Fig 9. Investigation of self-association of full length Rp1-D21, Rp1-D, Rp1-dp2, the separate domains of Rp1-D21, and the interaction of full length Rp1-D21 with Rp1-dp2.

(A) Self-association of 3×HA- and EGFP-tagged Rp1-D21 (left panel), Rp1-D (middle panel) and Rp1-dp2 (right panel). Arrows indicate the target bands. (B) Self-association of CC_D21, NB_D21 and LRR_D21. (C) Left: Co-IP after co-expression of Rp1-D21 and Rp1-dp2. Right: HR induced by co-expression of Rp1-D21:EGFP with Rp1-D21:HA compared to HR induced by co-expression of Rp1-D21:EGFP with Rp1-dp2:HA. EGFP- and 3×HA-tagged constructs were transiently co-expressed in N. benthamiana and samples were collected at 30 hours post infiltration for Co-IP assay. Protein extract was immunoprecipitated by anti-GFP microbeads and detected by anti-GFP and anti-HA antibodies. The experiments were repeated three times with the same results.

Fig 10. Schematic diagram of the intra-molecular interactions and HR phenotype of the constructs indicated, summarizing the data shown in S7 Fig. in which the various domains were co-expressed and co-immunoprecipitated in trans.

The gene structure has been divided into CC, NB-ARC and LRR domains. The amino acid position of the recombination site of each construct was indicated above the construct. For each construct, the strength of the hypersensitive response (HR) resulting from transient expression of each full length molecule in N. benthamiana was scored on a 0 (no HR) to 5 (strong HR) scale. The ability to form or not to form intra-molecular interactions among different domains was indicated by arrows or arrows with crosses, respectively.

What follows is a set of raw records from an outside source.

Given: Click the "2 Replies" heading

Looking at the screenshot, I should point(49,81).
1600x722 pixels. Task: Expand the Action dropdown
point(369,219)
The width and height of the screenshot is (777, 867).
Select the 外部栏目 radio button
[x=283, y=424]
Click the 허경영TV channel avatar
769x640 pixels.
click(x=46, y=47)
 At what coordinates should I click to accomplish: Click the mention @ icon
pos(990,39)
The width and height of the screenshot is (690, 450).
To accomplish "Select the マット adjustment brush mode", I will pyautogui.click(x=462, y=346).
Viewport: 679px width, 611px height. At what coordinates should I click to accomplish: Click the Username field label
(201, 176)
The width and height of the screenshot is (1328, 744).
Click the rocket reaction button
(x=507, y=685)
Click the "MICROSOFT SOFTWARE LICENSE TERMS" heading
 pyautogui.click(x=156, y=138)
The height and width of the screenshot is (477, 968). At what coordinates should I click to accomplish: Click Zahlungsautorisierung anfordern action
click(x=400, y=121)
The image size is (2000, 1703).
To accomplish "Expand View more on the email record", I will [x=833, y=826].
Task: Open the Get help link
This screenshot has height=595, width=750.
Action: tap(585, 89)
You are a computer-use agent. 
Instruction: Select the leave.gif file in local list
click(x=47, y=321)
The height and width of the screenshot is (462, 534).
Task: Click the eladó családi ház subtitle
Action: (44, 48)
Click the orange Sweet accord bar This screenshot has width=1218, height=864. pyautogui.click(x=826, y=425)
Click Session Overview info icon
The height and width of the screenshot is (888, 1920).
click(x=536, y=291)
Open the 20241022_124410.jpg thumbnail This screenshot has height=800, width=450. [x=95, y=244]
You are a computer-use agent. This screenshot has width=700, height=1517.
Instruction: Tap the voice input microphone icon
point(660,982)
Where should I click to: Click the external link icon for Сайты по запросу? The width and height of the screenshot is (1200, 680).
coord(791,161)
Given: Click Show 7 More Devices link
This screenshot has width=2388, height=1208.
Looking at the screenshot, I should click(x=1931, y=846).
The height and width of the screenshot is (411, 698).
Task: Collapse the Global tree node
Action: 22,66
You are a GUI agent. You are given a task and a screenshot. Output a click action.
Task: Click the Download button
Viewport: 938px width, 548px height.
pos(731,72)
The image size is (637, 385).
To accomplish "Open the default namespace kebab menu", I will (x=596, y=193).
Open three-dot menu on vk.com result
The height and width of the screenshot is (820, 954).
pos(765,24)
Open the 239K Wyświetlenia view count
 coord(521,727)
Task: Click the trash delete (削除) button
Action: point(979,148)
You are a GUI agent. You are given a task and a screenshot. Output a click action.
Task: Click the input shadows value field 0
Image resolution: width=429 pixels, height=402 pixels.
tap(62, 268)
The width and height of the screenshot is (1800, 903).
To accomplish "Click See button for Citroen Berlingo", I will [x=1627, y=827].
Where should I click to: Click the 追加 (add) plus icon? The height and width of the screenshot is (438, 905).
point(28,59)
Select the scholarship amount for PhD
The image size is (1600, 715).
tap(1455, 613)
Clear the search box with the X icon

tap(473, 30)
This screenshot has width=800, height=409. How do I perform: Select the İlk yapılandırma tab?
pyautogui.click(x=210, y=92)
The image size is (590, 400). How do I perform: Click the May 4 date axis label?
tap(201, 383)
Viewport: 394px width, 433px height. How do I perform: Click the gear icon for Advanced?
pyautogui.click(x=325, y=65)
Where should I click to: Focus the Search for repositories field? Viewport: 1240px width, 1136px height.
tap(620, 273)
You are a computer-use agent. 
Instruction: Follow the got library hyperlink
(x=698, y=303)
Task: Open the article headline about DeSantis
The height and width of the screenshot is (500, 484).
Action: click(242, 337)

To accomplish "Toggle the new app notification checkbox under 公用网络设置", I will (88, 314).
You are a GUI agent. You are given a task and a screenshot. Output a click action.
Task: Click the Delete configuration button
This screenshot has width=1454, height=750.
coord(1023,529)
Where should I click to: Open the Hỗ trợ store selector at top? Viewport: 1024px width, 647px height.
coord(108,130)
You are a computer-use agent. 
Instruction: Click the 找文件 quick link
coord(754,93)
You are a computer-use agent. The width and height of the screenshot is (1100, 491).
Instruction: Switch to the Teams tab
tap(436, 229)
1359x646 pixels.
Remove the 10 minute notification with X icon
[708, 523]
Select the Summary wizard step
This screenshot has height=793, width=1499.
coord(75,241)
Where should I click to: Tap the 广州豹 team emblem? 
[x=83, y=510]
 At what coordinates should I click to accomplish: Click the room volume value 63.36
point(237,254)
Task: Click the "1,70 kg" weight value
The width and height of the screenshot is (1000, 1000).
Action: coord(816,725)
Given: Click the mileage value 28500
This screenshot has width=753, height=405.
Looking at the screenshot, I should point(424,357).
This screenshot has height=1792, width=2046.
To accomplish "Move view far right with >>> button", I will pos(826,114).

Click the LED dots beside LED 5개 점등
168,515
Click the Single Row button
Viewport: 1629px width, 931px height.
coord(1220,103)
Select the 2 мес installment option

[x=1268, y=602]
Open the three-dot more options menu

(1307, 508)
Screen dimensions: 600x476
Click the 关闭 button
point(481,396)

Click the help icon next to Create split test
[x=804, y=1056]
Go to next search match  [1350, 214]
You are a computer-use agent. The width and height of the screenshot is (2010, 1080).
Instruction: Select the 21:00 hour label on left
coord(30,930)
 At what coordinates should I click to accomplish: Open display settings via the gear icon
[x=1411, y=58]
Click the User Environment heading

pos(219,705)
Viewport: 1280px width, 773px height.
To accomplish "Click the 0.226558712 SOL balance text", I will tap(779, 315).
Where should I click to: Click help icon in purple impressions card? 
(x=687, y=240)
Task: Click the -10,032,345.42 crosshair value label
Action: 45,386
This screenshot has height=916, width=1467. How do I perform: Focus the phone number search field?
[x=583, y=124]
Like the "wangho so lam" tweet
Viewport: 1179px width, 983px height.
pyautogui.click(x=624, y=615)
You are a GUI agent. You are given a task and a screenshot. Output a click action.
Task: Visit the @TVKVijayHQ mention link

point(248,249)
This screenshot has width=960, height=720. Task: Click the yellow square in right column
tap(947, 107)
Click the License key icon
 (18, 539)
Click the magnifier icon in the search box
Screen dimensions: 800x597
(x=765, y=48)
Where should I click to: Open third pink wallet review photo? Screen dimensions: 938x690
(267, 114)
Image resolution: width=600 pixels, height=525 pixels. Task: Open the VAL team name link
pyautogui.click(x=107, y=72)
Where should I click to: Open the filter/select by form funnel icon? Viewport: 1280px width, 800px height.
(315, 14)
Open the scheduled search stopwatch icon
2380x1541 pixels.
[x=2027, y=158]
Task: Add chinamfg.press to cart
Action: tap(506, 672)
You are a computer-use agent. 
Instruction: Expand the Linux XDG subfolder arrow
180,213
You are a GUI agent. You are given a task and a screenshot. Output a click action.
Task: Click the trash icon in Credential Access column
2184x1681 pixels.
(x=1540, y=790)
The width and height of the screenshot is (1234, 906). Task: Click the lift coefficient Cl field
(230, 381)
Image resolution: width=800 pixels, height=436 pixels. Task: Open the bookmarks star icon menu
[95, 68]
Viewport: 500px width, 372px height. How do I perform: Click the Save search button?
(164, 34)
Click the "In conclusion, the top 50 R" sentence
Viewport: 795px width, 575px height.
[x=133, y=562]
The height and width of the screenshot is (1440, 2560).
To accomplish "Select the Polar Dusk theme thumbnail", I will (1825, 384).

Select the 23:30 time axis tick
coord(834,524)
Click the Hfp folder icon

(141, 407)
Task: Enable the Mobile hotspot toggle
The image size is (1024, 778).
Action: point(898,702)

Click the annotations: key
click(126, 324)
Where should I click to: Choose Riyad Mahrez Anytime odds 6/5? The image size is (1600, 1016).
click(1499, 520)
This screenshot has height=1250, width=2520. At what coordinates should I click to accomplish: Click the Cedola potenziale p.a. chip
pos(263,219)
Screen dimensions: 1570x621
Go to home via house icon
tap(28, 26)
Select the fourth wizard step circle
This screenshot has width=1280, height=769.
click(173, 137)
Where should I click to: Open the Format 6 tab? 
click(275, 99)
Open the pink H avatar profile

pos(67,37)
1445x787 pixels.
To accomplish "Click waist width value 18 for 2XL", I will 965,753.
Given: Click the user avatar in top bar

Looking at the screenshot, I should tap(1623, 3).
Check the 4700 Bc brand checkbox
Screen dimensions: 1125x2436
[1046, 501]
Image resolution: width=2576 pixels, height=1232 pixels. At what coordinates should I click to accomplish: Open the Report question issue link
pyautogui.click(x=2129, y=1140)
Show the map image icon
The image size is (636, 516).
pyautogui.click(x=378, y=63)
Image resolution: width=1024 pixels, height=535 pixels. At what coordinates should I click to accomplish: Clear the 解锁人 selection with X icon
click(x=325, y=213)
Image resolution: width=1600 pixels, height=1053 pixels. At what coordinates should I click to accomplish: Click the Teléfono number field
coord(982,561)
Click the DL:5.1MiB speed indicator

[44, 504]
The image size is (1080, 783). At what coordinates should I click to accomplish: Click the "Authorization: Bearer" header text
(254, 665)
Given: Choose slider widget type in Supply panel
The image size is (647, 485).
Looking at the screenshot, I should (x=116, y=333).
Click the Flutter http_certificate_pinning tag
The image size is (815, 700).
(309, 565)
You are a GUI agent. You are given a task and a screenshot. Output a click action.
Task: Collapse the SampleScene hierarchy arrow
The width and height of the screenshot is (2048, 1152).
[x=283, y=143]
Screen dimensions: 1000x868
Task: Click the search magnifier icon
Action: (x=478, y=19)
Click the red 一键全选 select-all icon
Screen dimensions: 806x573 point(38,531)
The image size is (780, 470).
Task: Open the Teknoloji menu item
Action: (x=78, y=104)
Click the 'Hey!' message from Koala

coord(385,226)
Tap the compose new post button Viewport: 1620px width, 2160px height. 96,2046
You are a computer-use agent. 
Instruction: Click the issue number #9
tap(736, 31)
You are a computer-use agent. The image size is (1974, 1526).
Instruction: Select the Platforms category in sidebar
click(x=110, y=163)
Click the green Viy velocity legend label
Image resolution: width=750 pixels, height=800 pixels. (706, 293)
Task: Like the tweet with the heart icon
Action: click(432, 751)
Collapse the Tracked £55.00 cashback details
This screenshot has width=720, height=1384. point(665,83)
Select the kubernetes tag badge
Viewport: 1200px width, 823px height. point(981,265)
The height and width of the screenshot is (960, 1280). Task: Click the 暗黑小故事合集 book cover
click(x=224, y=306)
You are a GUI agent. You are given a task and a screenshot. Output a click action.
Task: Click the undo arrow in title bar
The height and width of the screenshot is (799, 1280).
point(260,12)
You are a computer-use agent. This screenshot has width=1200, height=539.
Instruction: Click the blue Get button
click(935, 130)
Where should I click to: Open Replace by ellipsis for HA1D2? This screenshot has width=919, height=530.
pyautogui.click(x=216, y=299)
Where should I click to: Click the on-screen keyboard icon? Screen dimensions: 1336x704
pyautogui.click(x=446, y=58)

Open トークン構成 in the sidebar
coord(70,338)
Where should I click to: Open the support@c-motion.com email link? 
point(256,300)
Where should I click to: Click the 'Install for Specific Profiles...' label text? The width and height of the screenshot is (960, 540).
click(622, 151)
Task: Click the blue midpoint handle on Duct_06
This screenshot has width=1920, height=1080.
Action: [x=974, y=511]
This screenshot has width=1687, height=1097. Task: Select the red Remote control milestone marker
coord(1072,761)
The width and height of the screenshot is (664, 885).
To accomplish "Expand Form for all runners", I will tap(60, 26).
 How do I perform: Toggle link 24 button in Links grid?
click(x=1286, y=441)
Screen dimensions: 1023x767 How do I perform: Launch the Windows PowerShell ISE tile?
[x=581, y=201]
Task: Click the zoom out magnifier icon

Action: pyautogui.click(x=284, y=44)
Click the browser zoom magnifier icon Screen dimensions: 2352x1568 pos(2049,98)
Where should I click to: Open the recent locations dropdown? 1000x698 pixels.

Fig 11. Model of the intra-molecular interactions controlling auto-inhibition or auto-activation in Rp1 proteins.

In the auto-inhibited state (left), the NB-ARC domain inhibits CC-induced HR via intra-molecular interaction involving the ARC2 domain. In the auto-activated state (right), the LRR suppresses an inhibitory effect of the NB-ARC on the CC through direct interaction with the NB-ARC which destabilizes the CC/NB-ARC interaction. Blue and pink triangles indicate ADP and ATP, respectively. Arrows indicate intra-molecular interactions. The positions of amino acids (D82, R125, N1184 and the C-terminal 16 amino acids) which are important for activity are labeled in red. The rationale behind the models is explained in the main text.